(Text and item location entries)
=====
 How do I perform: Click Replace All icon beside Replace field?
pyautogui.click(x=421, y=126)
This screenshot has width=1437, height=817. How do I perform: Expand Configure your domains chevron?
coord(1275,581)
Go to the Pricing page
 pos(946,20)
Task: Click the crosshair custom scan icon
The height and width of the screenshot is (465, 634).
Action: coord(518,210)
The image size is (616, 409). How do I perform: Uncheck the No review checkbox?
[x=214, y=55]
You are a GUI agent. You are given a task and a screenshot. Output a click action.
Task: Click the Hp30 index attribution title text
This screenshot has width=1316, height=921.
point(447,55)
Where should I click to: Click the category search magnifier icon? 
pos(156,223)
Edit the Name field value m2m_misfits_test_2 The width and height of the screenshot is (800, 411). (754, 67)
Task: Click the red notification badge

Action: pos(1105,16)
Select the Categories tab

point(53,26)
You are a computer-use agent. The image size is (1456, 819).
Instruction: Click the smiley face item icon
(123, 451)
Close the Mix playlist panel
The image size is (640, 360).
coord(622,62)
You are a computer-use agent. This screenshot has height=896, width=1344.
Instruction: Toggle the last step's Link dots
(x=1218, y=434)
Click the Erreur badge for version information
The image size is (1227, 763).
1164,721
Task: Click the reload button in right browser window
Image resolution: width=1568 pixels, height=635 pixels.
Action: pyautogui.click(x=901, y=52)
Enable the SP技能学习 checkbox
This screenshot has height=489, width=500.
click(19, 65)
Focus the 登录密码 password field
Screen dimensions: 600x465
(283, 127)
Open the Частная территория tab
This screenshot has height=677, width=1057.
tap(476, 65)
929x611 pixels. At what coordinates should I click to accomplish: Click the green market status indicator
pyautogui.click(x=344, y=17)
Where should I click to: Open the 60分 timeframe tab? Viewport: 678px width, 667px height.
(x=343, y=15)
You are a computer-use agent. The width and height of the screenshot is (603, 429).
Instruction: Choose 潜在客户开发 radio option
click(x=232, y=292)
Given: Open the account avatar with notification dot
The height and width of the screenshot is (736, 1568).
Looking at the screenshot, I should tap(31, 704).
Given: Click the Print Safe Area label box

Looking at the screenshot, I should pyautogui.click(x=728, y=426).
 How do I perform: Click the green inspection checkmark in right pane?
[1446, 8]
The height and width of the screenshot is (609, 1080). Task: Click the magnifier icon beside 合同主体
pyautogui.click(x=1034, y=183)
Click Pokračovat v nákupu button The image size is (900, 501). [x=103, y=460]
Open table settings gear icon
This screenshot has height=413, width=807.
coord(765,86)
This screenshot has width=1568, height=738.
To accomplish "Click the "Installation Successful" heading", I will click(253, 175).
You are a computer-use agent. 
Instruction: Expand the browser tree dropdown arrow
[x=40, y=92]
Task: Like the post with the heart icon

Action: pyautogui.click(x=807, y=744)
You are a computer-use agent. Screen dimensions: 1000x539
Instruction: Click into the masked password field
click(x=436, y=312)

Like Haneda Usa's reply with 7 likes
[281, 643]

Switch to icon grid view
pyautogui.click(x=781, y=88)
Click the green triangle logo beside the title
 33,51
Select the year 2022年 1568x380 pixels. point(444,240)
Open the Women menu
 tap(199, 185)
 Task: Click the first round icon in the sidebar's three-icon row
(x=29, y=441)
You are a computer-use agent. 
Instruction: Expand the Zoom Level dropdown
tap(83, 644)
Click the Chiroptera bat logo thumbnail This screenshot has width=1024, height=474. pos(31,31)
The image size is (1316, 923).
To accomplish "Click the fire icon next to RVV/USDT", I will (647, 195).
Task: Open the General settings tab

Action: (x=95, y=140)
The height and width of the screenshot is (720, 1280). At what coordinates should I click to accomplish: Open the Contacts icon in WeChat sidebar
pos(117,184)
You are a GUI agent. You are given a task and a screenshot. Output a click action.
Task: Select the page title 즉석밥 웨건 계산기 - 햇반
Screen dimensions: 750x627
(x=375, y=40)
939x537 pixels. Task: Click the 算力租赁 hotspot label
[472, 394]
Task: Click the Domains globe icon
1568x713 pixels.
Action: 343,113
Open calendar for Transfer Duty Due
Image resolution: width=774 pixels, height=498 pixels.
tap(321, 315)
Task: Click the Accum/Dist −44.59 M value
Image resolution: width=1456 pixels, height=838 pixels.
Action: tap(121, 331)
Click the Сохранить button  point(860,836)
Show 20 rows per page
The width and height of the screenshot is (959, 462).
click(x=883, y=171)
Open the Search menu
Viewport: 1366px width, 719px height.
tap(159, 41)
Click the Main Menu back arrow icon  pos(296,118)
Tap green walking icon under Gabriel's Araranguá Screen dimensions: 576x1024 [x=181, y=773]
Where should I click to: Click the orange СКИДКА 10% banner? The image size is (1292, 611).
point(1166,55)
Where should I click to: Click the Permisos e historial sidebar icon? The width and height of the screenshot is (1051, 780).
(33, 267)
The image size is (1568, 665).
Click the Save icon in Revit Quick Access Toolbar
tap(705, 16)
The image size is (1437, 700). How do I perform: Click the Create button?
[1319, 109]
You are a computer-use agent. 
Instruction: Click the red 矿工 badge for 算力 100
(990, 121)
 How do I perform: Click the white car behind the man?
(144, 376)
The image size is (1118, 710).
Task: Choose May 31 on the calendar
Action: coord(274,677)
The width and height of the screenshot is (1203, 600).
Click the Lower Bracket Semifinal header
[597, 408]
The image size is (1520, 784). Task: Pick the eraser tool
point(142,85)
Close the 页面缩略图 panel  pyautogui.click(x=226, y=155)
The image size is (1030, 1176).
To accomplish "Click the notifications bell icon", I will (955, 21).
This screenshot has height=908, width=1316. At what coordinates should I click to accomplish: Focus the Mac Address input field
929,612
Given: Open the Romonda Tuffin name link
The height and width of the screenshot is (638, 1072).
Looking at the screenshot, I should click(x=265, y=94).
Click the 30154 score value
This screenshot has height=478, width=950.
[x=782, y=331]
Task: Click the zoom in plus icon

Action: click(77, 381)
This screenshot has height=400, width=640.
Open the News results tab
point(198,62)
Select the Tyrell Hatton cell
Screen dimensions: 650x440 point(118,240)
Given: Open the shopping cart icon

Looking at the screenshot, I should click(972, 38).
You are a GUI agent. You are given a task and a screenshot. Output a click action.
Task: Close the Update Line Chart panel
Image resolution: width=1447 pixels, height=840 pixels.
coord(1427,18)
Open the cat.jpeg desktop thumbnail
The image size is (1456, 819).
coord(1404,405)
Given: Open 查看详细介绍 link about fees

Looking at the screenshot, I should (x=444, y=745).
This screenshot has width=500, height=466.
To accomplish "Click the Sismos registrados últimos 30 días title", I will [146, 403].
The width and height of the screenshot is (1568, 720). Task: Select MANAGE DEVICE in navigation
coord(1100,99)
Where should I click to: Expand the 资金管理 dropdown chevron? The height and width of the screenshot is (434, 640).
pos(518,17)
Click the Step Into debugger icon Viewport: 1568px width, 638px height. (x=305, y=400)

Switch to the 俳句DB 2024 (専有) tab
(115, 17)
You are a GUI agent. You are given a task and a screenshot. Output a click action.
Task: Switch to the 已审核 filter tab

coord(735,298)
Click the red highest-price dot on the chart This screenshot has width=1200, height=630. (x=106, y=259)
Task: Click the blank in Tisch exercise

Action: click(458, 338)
=====
*The request*
Copy out the lines above word for word.

*Task answer*
 How do I perform: Click Replace All icon beside Replace field?
pyautogui.click(x=421, y=126)
This screenshot has width=1437, height=817. How do I perform: Expand Configure your domains chevron?
coord(1275,581)
Go to the Pricing page
 pos(946,20)
Task: Click the crosshair custom scan icon
The height and width of the screenshot is (465, 634).
Action: coord(518,210)
The image size is (616, 409). How do I perform: Uncheck the No review checkbox?
[x=214, y=55]
You are a GUI agent. You are given a task and a screenshot. Output a click action.
Task: Click the Hp30 index attribution title text
This screenshot has width=1316, height=921.
point(447,55)
Where should I click to: Click the category search magnifier icon? 
pos(156,223)
Edit the Name field value m2m_misfits_test_2 The width and height of the screenshot is (800, 411). (754, 67)
Task: Click the red notification badge

Action: pos(1105,16)
Select the Categories tab

point(53,26)
You are a computer-use agent. The image size is (1456, 819).
Instruction: Click the smiley face item icon
(123, 451)
Close the Mix playlist panel
The image size is (640, 360).
coord(622,62)
You are a computer-use agent. This screenshot has height=896, width=1344.
Instruction: Toggle the last step's Link dots
(x=1218, y=434)
Click the Erreur badge for version information
The image size is (1227, 763).
1164,721
Task: Click the reload button in right browser window
Image resolution: width=1568 pixels, height=635 pixels.
Action: pyautogui.click(x=901, y=52)
Enable the SP技能学习 checkbox
This screenshot has height=489, width=500.
click(19, 65)
Focus the 登录密码 password field
Screen dimensions: 600x465
(283, 127)
Open the Частная территория tab
This screenshot has height=677, width=1057.
tap(476, 65)
929x611 pixels. At what coordinates should I click to accomplish: Click the green market status indicator
pyautogui.click(x=344, y=17)
Where should I click to: Open the 60分 timeframe tab? Viewport: 678px width, 667px height.
(x=343, y=15)
You are a computer-use agent. The width and height of the screenshot is (603, 429).
Instruction: Choose 潜在客户开发 radio option
click(x=232, y=292)
Given: Open the account avatar with notification dot
The height and width of the screenshot is (736, 1568).
Looking at the screenshot, I should tap(31, 704).
Given: Click the Print Safe Area label box

Looking at the screenshot, I should pyautogui.click(x=728, y=426).
 How do I perform: Click the green inspection checkmark in right pane?
[1446, 8]
The height and width of the screenshot is (609, 1080). Task: Click the magnifier icon beside 合同主体
pyautogui.click(x=1034, y=183)
Click Pokračovat v nákupu button The image size is (900, 501). [x=103, y=460]
Open table settings gear icon
This screenshot has height=413, width=807.
coord(765,86)
This screenshot has width=1568, height=738.
To accomplish "Click the "Installation Successful" heading", I will click(253, 175).
You are a computer-use agent. 
Instruction: Expand the browser tree dropdown arrow
[x=40, y=92]
Task: Like the post with the heart icon

Action: pyautogui.click(x=807, y=744)
You are a computer-use agent. Screen dimensions: 1000x539
Instruction: Click into the masked password field
click(x=436, y=312)

Like Haneda Usa's reply with 7 likes
[281, 643]

Switch to icon grid view
pyautogui.click(x=781, y=88)
Click the green triangle logo beside the title
 33,51
Select the year 2022年 1568x380 pixels. point(444,240)
Open the Women menu
 tap(199, 185)
 Task: Click the first round icon in the sidebar's three-icon row
(x=29, y=441)
You are a computer-use agent. 
Instruction: Expand the Zoom Level dropdown
tap(83, 644)
Click the Chiroptera bat logo thumbnail This screenshot has width=1024, height=474. pos(31,31)
The image size is (1316, 923).
To accomplish "Click the fire icon next to RVV/USDT", I will (647, 195).
Task: Open the General settings tab

Action: (x=95, y=140)
The height and width of the screenshot is (720, 1280). At what coordinates should I click to accomplish: Open the Contacts icon in WeChat sidebar
pos(117,184)
You are a GUI agent. You are given a task and a screenshot. Output a click action.
Task: Select the page title 즉석밥 웨건 계산기 - 햇반
Screen dimensions: 750x627
(x=375, y=40)
939x537 pixels. Task: Click the 算力租赁 hotspot label
[472, 394]
Task: Click the Domains globe icon
1568x713 pixels.
Action: 343,113
Open calendar for Transfer Duty Due
Image resolution: width=774 pixels, height=498 pixels.
tap(321, 315)
Task: Click the Accum/Dist −44.59 M value
Image resolution: width=1456 pixels, height=838 pixels.
Action: tap(121, 331)
Click the Сохранить button  point(860,836)
Show 20 rows per page
The width and height of the screenshot is (959, 462).
click(x=883, y=171)
Open the Search menu
Viewport: 1366px width, 719px height.
tap(159, 41)
Click the Main Menu back arrow icon  pos(296,118)
Tap green walking icon under Gabriel's Araranguá Screen dimensions: 576x1024 [x=181, y=773]
Where should I click to: Click the orange СКИДКА 10% banner? The image size is (1292, 611).
point(1166,55)
Where should I click to: Click the Permisos e historial sidebar icon? The width and height of the screenshot is (1051, 780).
(33, 267)
The image size is (1568, 665).
Click the Save icon in Revit Quick Access Toolbar
tap(705, 16)
The image size is (1437, 700). How do I perform: Click the Create button?
[1319, 109]
You are a computer-use agent. 
Instruction: Click the red 矿工 badge for 算力 100
(990, 121)
 How do I perform: Click the white car behind the man?
(144, 376)
The image size is (1118, 710).
Task: Choose May 31 on the calendar
Action: coord(274,677)
The width and height of the screenshot is (1203, 600).
Click the Lower Bracket Semifinal header
[597, 408]
The image size is (1520, 784). Task: Pick the eraser tool
point(142,85)
Close the 页面缩略图 panel  pyautogui.click(x=226, y=155)
The image size is (1030, 1176).
To accomplish "Click the notifications bell icon", I will (955, 21).
This screenshot has height=908, width=1316. At what coordinates should I click to accomplish: Focus the Mac Address input field
929,612
Given: Open the Romonda Tuffin name link
The height and width of the screenshot is (638, 1072).
Looking at the screenshot, I should click(x=265, y=94).
Click the 30154 score value
This screenshot has height=478, width=950.
[x=782, y=331]
Task: Click the zoom in plus icon

Action: click(77, 381)
This screenshot has height=400, width=640.
Open the News results tab
point(198,62)
Select the Tyrell Hatton cell
Screen dimensions: 650x440 point(118,240)
Given: Open the shopping cart icon

Looking at the screenshot, I should click(972, 38).
You are a GUI agent. You are given a task and a screenshot. Output a click action.
Task: Close the Update Line Chart panel
Image resolution: width=1447 pixels, height=840 pixels.
coord(1427,18)
Open the cat.jpeg desktop thumbnail
The image size is (1456, 819).
coord(1404,405)
Given: Open 查看详细介绍 link about fees

Looking at the screenshot, I should (x=444, y=745).
This screenshot has width=500, height=466.
To accomplish "Click the Sismos registrados últimos 30 días title", I will [146, 403].
The width and height of the screenshot is (1568, 720). Task: Select MANAGE DEVICE in navigation
coord(1100,99)
Where should I click to: Expand the 资金管理 dropdown chevron? The height and width of the screenshot is (434, 640).
pos(518,17)
Click the Step Into debugger icon Viewport: 1568px width, 638px height. (x=305, y=400)

Switch to the 俳句DB 2024 (専有) tab
(115, 17)
You are a GUI agent. You are given a task and a screenshot. Output a click action.
Task: Switch to the 已审核 filter tab

coord(735,298)
Click the red highest-price dot on the chart This screenshot has width=1200, height=630. (x=106, y=259)
Task: Click the blank in Tisch exercise

Action: click(458, 338)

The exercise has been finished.